Leave the bugs alone: They're an important part of our world

It is summer here in Tucson, and the wimps have left, so you'd think the real desert rats would dominate. You would think. Instead, I hear: It's too hot, dry, no rain, too much rain.

And then there are the bugs. Every negative word in the book and then some gets tossed around when life in the desert really takes hold.

I want to share some thoughts and perspective, a little knowledge that might help take away the anger and put a little joy into your hearts when these wonderful little animals appear on your roof, on your doorstep, in the house, wherever.

First off, are you letting small animals dictate your mental health, your moods, your life? Why is the first thought about them kill the suckers? Bugs are alive and extremely important to the health of our ecosystem, yet everyone wants to kill them. Nice attitude.

Have you become outraged at all those damn flying ants and termites lately?

How horrible is it to have all those lovely aerial marvels flying above your house or yard? Why must there be so many individuals out there to make a mess of that lovely yard?

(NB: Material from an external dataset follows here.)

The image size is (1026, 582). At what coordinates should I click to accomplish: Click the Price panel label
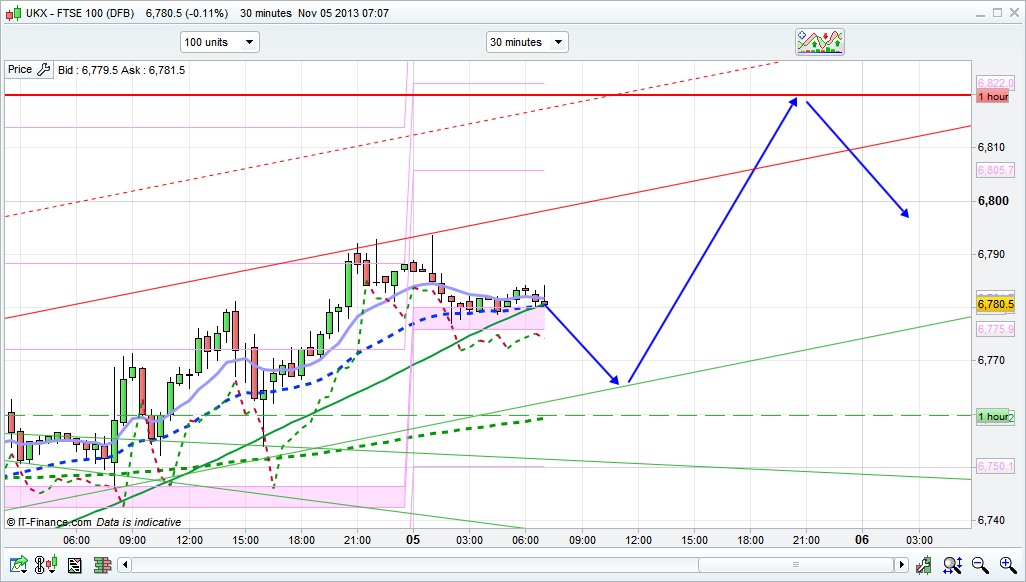[x=19, y=70]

Well, here's some biology to help you understand. I hope.

Ants and termites are social insects, with societies as complex (or more so) as human societies. Termite societies boggle my mind, and ant societies are a close second. In their societies, work is divided among many types of individuals, from queens who lay eggs their entire lives, to youngster caretakers, food crews, protectors, garbage haulers and others. A colony amazingly works together to have a successful group home. Humans could learn from the cooperation that occurs.

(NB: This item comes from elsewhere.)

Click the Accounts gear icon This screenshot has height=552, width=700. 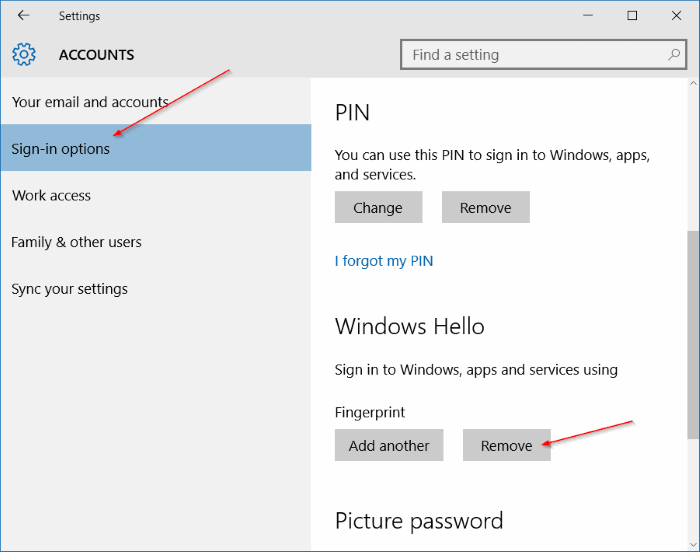(x=24, y=55)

Where is all this activity typically occurring? Underground. And would you believe these two groups of insects are the most--I reiterate the most--important soil builders we have in the desert.? And what in the world do most of you want to do? You want to kill them, because you don't appreciate the real activities of these animals. They bother you. You've been told they'll make your house fall down. You're angry, and you don't really know why, but you are willing to destroy life that you never stop to think about.

It is summer, and most of us have been fortunate to get rain--and then we get to see all those flying creatures. Millions, even billions of them, enough to make your head explode with fear and anger, because you don't really understand nature's ways. Why are there so many? In the life of bugs, it is an eat-or-be-eaten world, and of those millions of individuals you notice, if a couple survive and start a new colony, the species continues. Most of the bugs don't make it; instead, they're food for hungry lizards, birds, rodents and other animals that have become active much to our delight. Of the ants, half or so are males, and after mating, they die. The queens set out to start that new colony, first by removing the wings, then digging.

Termites, on the other hand, are not great flyers. Seeing termites in your yard, at the lights or even inside, is no reason for panic--and you surely don't want to go poison your yard because the termites that have lived there a long time are now flying about. "What good are termites?" one asks. Termites break down dead plant material. We all love the plants that germinate and grow to make one's life pleasant here. But they die, and little is available to recycle cellulose, so out come the termites. They, too, have been aerating your soil, making it richer, and now they're recycling, too.

Inside a termite colony, you can find the king and queen, taken care of by doting subjects, feeding, grooming and eventually taking care of the offspring. You will find workers dealing with food resources, and as with most civilized societies, soldiers are on hand for battles.

Yes, nature puts up large numbers of these bugs to keep all species going strong, but then allows the excess to be culled. Heartless? No; it's just the way life manages to keep a balance and bring joy in many different ways to many different individuals. It pays to diversify.